# [Task to complete]
Through the last line of the entries, please copy every line exactly, starting with the one that contains "Screen dimensions: 750x429".

# [Data for the task]

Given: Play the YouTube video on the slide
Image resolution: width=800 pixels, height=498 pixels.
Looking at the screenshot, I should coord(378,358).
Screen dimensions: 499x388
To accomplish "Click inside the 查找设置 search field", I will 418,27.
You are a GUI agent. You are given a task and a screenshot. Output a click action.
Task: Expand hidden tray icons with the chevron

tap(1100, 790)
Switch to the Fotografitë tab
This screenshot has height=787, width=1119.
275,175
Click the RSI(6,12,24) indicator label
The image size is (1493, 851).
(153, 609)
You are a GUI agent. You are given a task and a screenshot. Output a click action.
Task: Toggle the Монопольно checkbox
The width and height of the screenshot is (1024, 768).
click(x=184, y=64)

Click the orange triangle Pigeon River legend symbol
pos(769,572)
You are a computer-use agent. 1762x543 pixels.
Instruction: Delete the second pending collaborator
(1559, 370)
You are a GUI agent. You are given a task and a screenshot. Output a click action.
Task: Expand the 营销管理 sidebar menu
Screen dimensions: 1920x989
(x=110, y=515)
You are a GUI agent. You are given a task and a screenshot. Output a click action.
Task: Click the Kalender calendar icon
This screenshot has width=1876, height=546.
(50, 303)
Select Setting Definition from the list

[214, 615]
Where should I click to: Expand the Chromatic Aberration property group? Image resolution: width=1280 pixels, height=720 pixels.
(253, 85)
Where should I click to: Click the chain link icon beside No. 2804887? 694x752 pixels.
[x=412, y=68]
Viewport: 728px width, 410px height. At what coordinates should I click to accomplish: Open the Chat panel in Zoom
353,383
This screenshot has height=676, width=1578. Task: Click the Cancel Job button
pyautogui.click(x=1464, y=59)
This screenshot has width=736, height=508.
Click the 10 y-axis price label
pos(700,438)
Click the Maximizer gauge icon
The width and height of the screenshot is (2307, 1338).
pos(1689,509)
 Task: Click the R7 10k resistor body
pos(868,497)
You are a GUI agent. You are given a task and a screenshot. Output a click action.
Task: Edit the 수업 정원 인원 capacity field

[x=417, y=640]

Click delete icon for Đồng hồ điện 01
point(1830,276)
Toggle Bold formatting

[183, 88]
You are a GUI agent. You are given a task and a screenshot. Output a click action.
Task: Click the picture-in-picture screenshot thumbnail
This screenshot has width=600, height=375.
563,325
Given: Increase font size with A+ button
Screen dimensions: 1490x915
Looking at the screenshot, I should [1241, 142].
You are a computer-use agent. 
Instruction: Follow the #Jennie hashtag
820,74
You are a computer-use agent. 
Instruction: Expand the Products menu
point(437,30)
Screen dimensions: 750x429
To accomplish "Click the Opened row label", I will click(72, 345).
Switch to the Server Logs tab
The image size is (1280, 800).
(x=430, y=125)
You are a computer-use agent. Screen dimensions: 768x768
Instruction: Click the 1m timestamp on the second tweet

# [Result of this exercise]
Screen dimensions: 750x429
To accomplish "Click the Opened row label", I will click(72, 345).
Switch to the Server Logs tab
The image size is (1280, 800).
(x=430, y=125)
You are a computer-use agent. Screen dimensions: 768x768
Instruction: Click the 1m timestamp on the second tweet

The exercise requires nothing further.